If it so happened that the 99-foot man crossed Fifth Avenue and was one of the people counted, he would confirm the hypothesis as much as anyone else, in your state of ignorance. Thanks to him, the meter reads “0/310,628” rather than “0/310,627,” and you are slightly more confident for it.
Clearly, it is the additional information (that the man is 99-feet tall, and what you know about human variation) that converts a simple confirming instance into one that effectively disconfirms.
Philosopher Rudolf Carnap suggested that there is a “requirement of total evidence.” In inductive reasoning, it is necessary that you use all available information. If you know nothing of the 99-foot man and only look at the meter readings, then he is a valid confirming instance. When you know more, he’s not.
The requirement of total evidence has occasioned much soul-searching in the scientific community because it addresses much of the research arena of biochemistry, astronomy, physics, and other fields. The way we investigate genes or subatomic particles is more
akin to the pedestrian traffic meter than simple observation. We do not meet RNA or quarks face to face; rather, we pose an exact question and learn the answers from machines.
Nothing is wrong with this, provided we do not limit our knowledge-gathering unnecessarily. If we are ignorant of other factors, and necessarily so, then we can generalize only from the information that is available. However, the more complete the information gathered, the more effective we are in making generalizations.
Let’s recap. Science deals mostly in generalizations: “All X’s are Y.” Only through generalization can we compress our sensory experience into manageable form.
Generalizations are concealed negative hypotheses: “There is no such thing as a non-Y X”; or “The above rule has no exceptions.” A generalization’s contrapositive corresponds to the identical negative hypothesis.
In an infinite universe, proving a negative hypothesis is a supertask. (If the universe is merely finite but very big, proving a negative hypothesis is a herculean labor so close to a supertask as to make no difference.) We are incapable of supertasks, and have reason to be suspicious of knowledge attainable only through supertasks anyway.

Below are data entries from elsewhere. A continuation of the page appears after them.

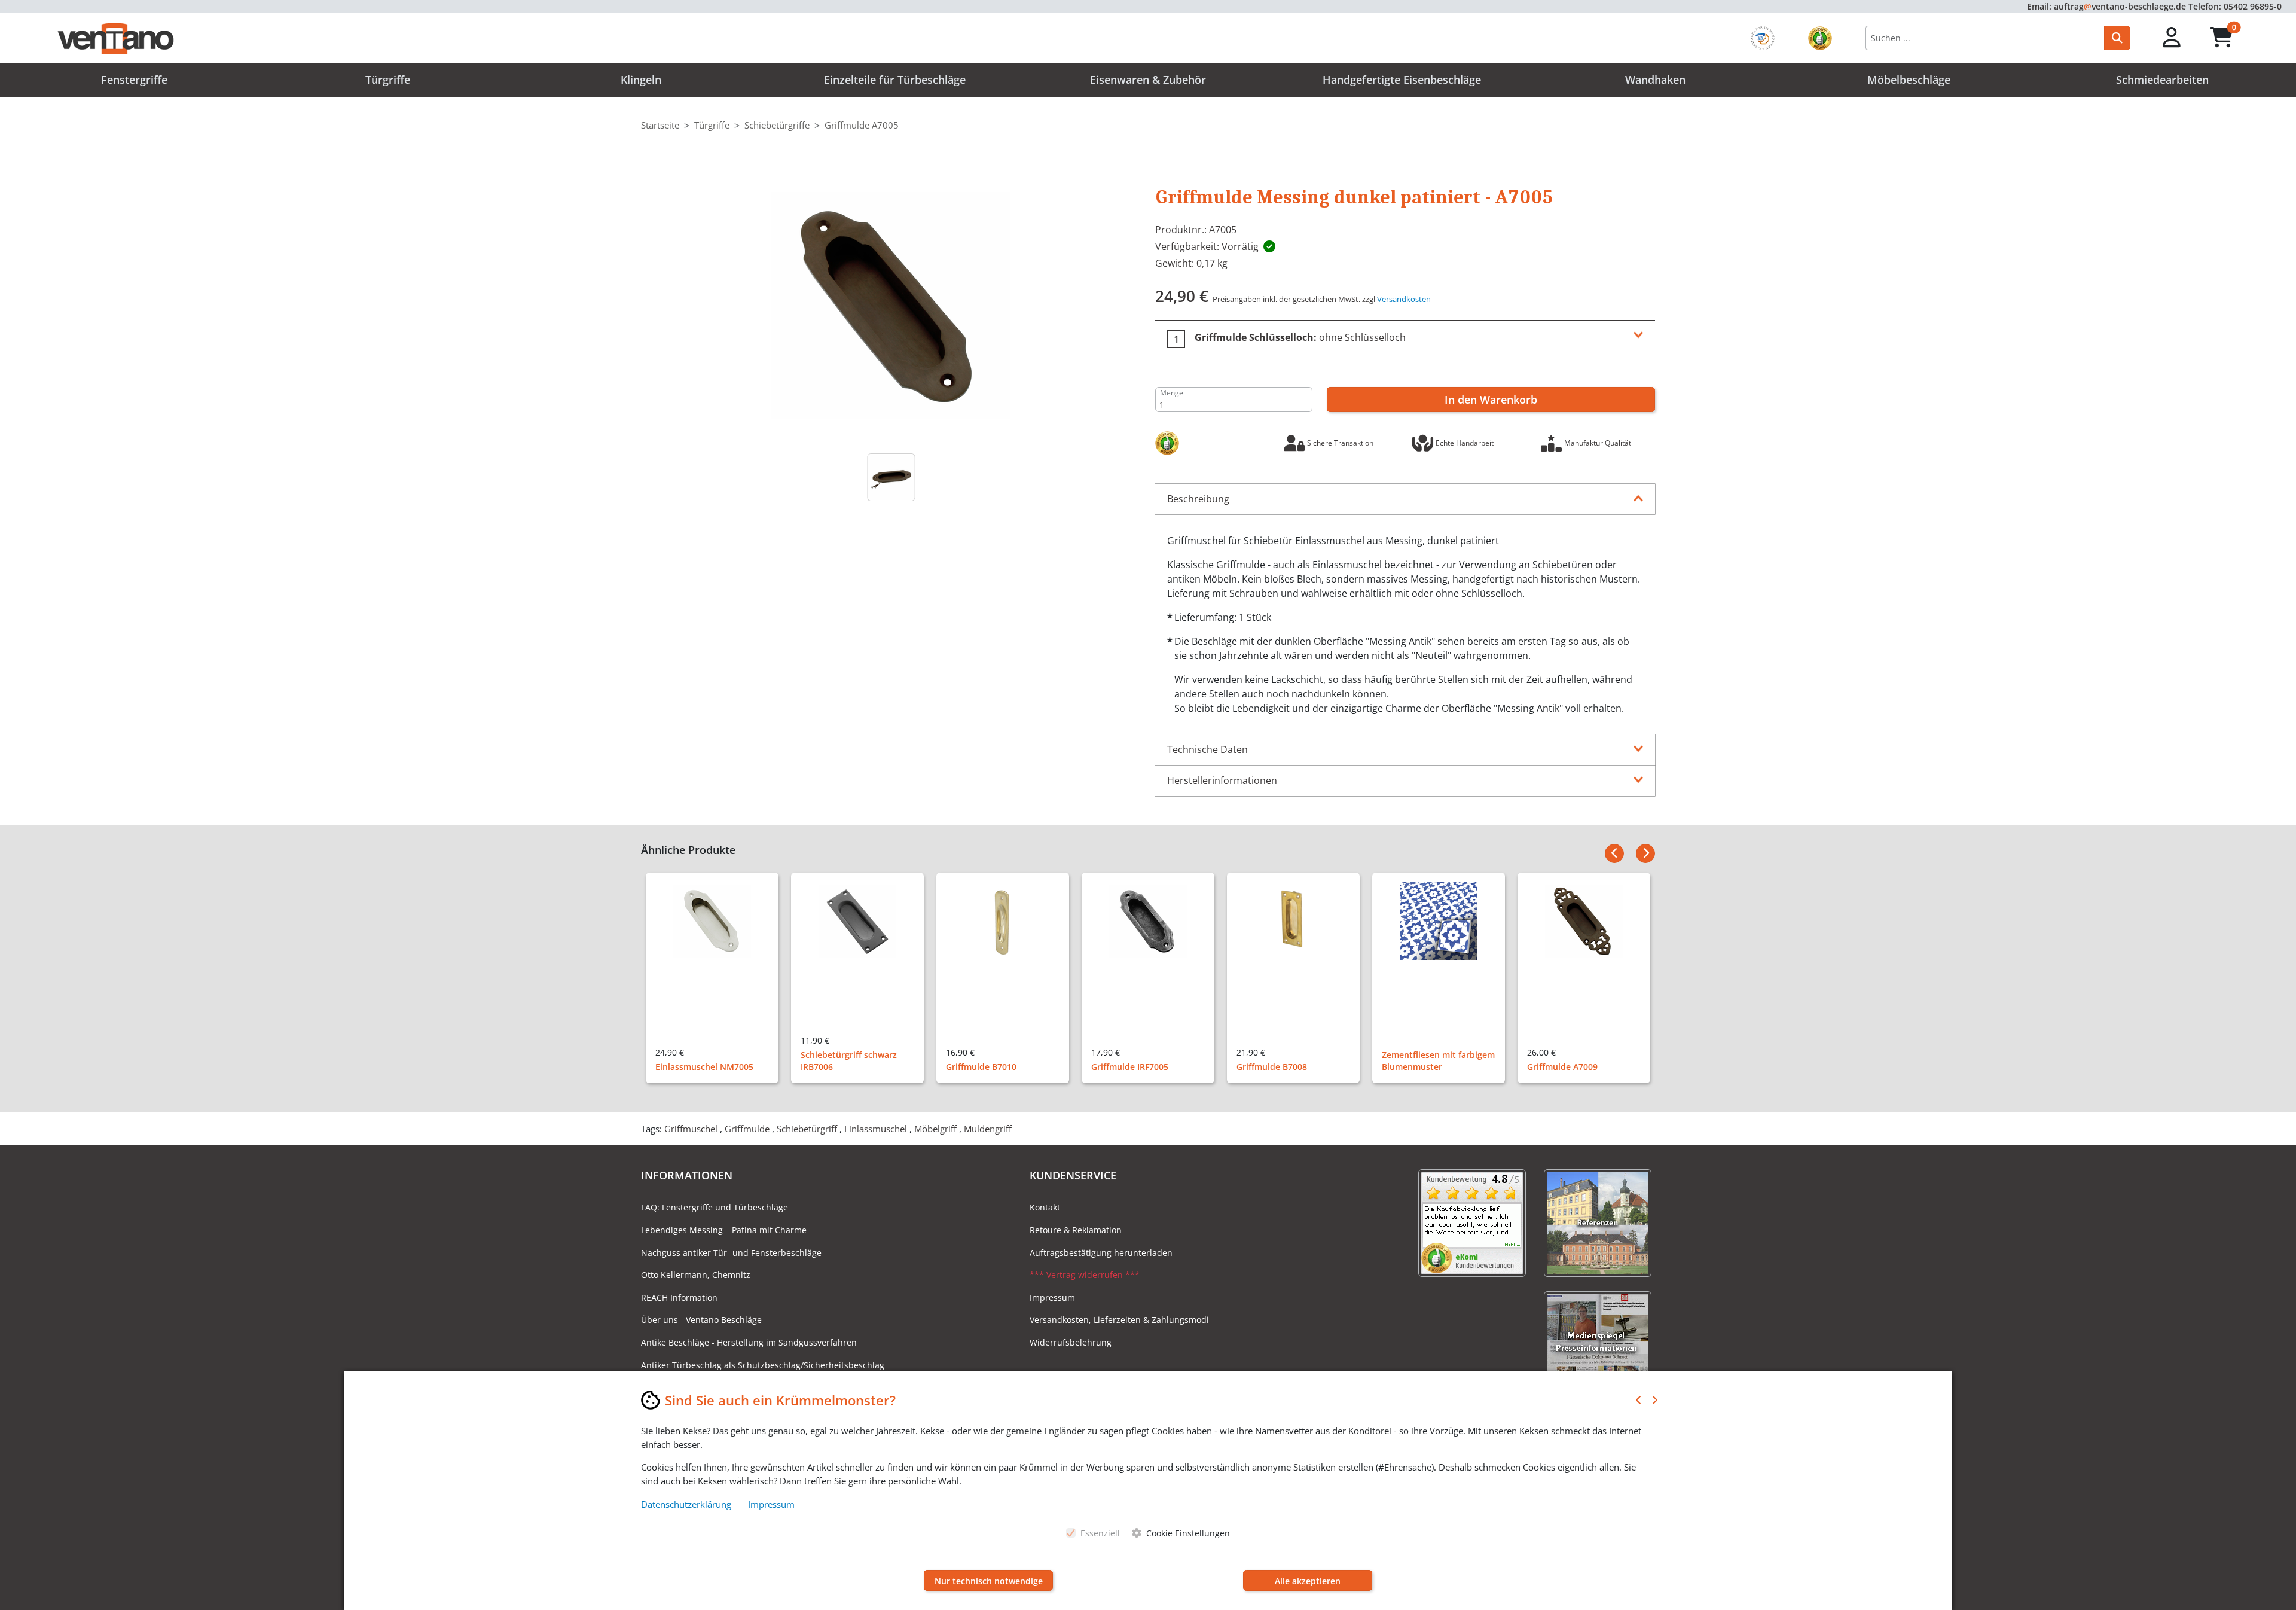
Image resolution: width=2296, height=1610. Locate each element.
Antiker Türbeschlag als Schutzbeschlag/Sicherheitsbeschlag (762, 1365)
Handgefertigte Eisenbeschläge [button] (1402, 79)
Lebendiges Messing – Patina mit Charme (724, 1230)
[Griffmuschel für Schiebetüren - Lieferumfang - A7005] (891, 477)
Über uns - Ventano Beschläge (701, 1319)
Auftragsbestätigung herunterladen (1101, 1252)
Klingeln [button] (641, 79)
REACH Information (679, 1297)
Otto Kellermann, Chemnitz (695, 1274)
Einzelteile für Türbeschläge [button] (895, 79)
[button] (2172, 38)
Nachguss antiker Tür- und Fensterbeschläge (731, 1252)
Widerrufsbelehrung (1071, 1342)
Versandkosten (1404, 299)
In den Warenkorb (1491, 399)
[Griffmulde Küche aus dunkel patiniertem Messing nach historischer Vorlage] (890, 303)
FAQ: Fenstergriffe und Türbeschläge (714, 1207)
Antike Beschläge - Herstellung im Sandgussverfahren (749, 1342)
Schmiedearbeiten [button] (2162, 79)
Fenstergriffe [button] (134, 79)
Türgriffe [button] (387, 79)
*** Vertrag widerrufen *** (1085, 1274)
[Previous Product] (1614, 853)
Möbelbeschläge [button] (1908, 79)
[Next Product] (1645, 853)
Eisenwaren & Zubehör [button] (1148, 79)
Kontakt (1045, 1207)
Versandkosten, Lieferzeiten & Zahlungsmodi (1119, 1319)
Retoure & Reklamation (1076, 1230)
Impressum (1052, 1297)
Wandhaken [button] (1655, 79)
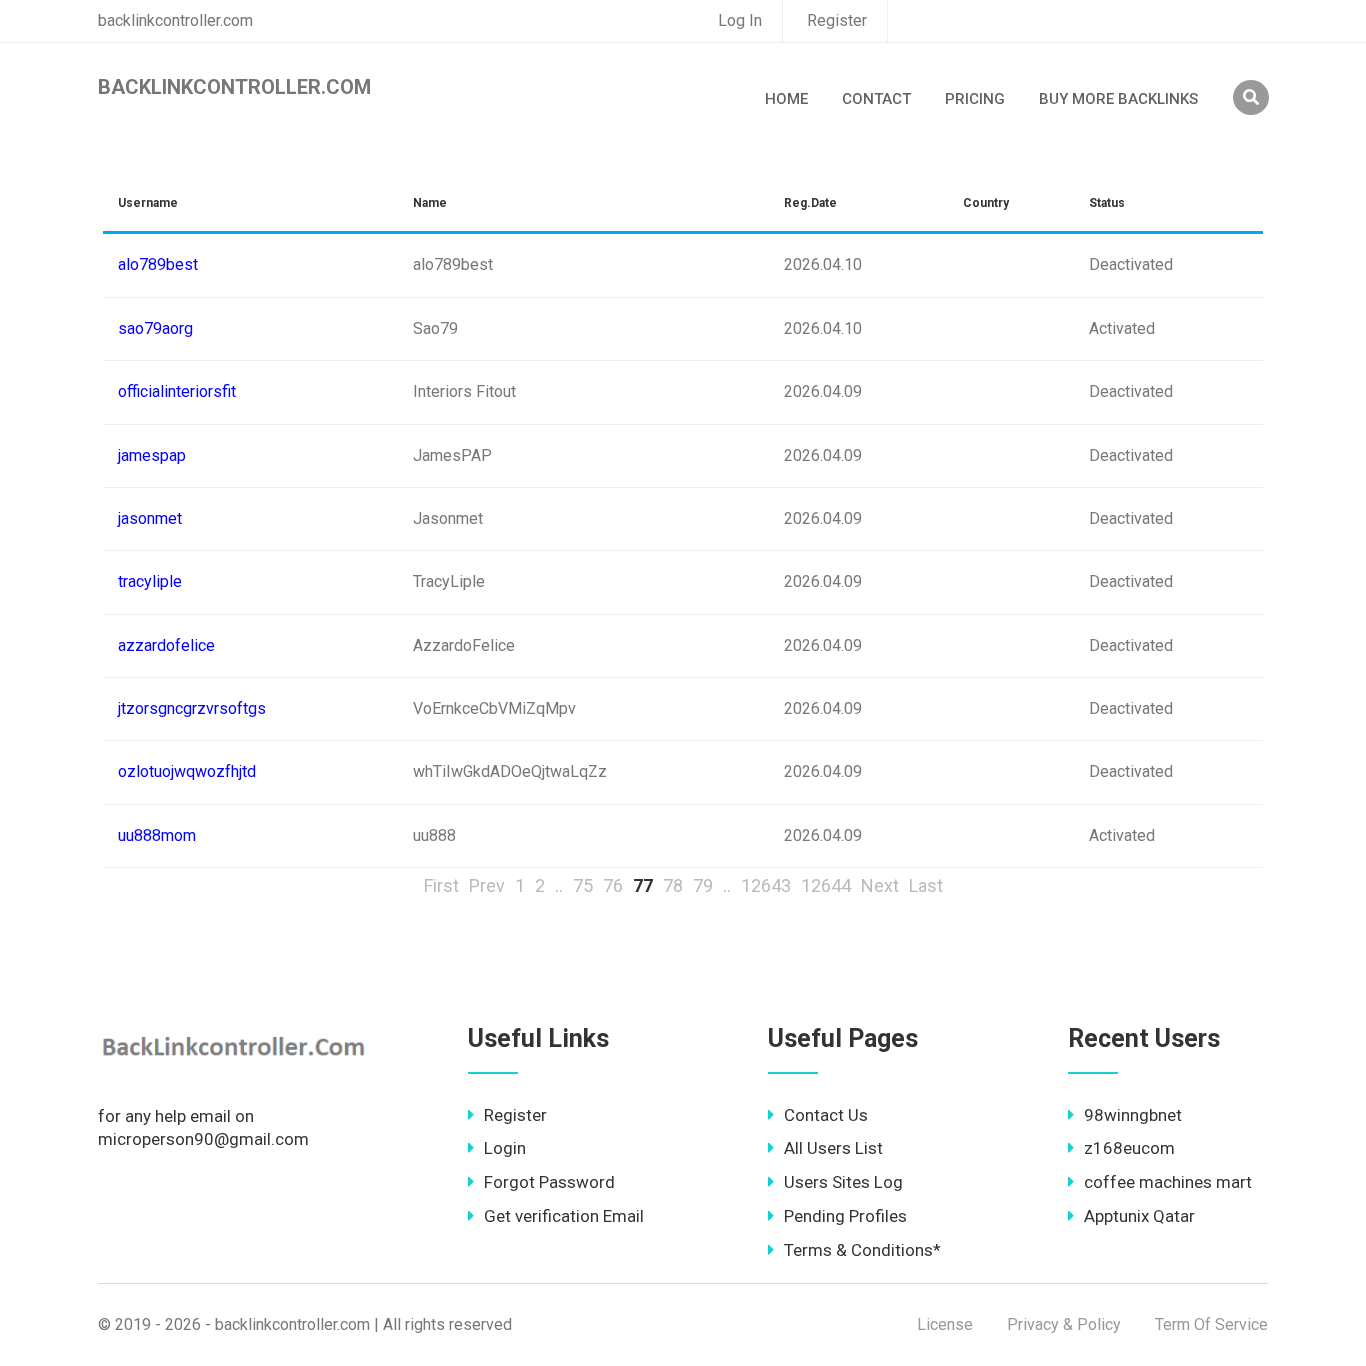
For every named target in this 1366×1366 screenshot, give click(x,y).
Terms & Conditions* (862, 1250)
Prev (487, 885)
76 (613, 885)
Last (926, 885)
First (441, 885)
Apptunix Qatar (1139, 1216)
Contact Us (826, 1115)
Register (837, 20)
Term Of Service (1211, 1324)
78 (673, 885)
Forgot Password (549, 1182)
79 (703, 885)
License (945, 1324)
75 (583, 885)
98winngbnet (1133, 1115)
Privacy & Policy (1064, 1324)
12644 (826, 885)
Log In (740, 20)
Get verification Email (564, 1216)
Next (880, 885)
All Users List (833, 1148)
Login (505, 1148)
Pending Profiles (845, 1216)
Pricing (975, 99)
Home (786, 99)
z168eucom (1129, 1148)
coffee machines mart (1168, 1182)
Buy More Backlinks (1118, 99)
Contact (876, 99)
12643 (766, 885)
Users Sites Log (843, 1182)
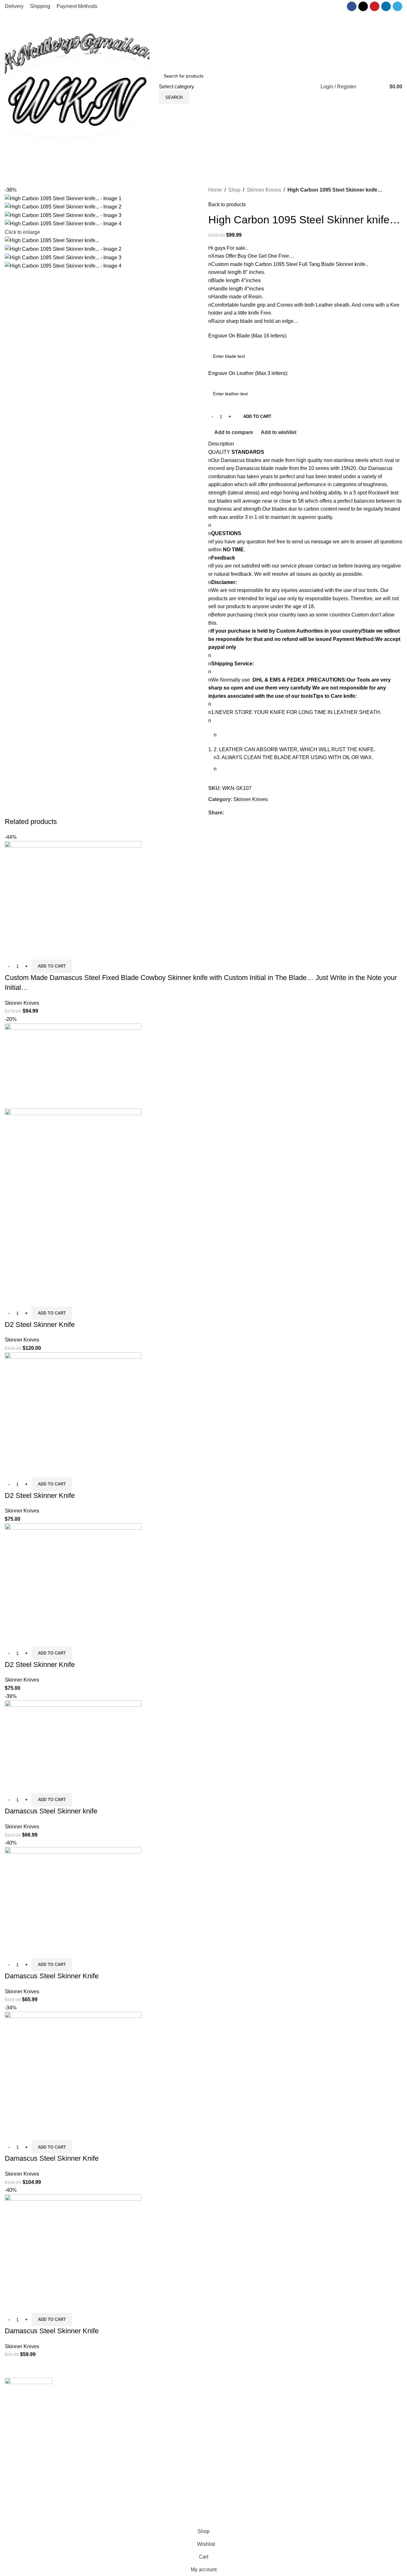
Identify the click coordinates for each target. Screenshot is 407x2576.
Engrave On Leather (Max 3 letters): (248, 373)
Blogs (214, 2430)
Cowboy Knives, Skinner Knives (143, 2406)
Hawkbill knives (124, 2430)
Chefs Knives (122, 2513)
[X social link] (363, 6)
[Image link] (28, 2393)
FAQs (214, 2418)
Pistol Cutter (120, 2477)
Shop (234, 190)
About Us (218, 2394)
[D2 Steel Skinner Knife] (73, 1406)
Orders (317, 2418)
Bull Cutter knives (126, 2418)
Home (215, 190)
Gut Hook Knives (126, 2501)
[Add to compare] (13, 952)
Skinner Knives (264, 190)
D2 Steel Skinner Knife (40, 1325)
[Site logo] (77, 86)
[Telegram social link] (397, 6)
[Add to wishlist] (47, 952)
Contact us (220, 2406)
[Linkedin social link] (386, 6)
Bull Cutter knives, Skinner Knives (145, 2466)
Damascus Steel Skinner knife (51, 1811)
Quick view (30, 952)
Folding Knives (124, 2454)
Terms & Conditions (332, 2442)
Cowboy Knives (124, 2394)
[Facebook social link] (351, 6)
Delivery (319, 2406)
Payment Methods (330, 2430)
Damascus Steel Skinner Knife (52, 1976)
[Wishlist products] (365, 86)
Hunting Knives (124, 2489)
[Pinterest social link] (374, 6)
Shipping (320, 2394)
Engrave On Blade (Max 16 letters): (247, 335)
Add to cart (257, 416)
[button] (51, 966)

Instead we establish generalizations through confirming instances: “X’s that are Y”; black ravens in Hempel’s example. This can never rigorously prove a generalization; only disprove it (through a counterexample: a nonblack raven). Tallying sightings of black ravens is a way of keeping score on how well established the hypothesis is. We feel that each black raven represents another instance in which the hypothesis was truly at risk of being disproved and came through unscathed. We do not feel that nonblack nonravens (confirming instances of the contrapositive) hold the same—or any—weight. And the puzzle of the ravens is to give a legitimate reason for this empirical instinct.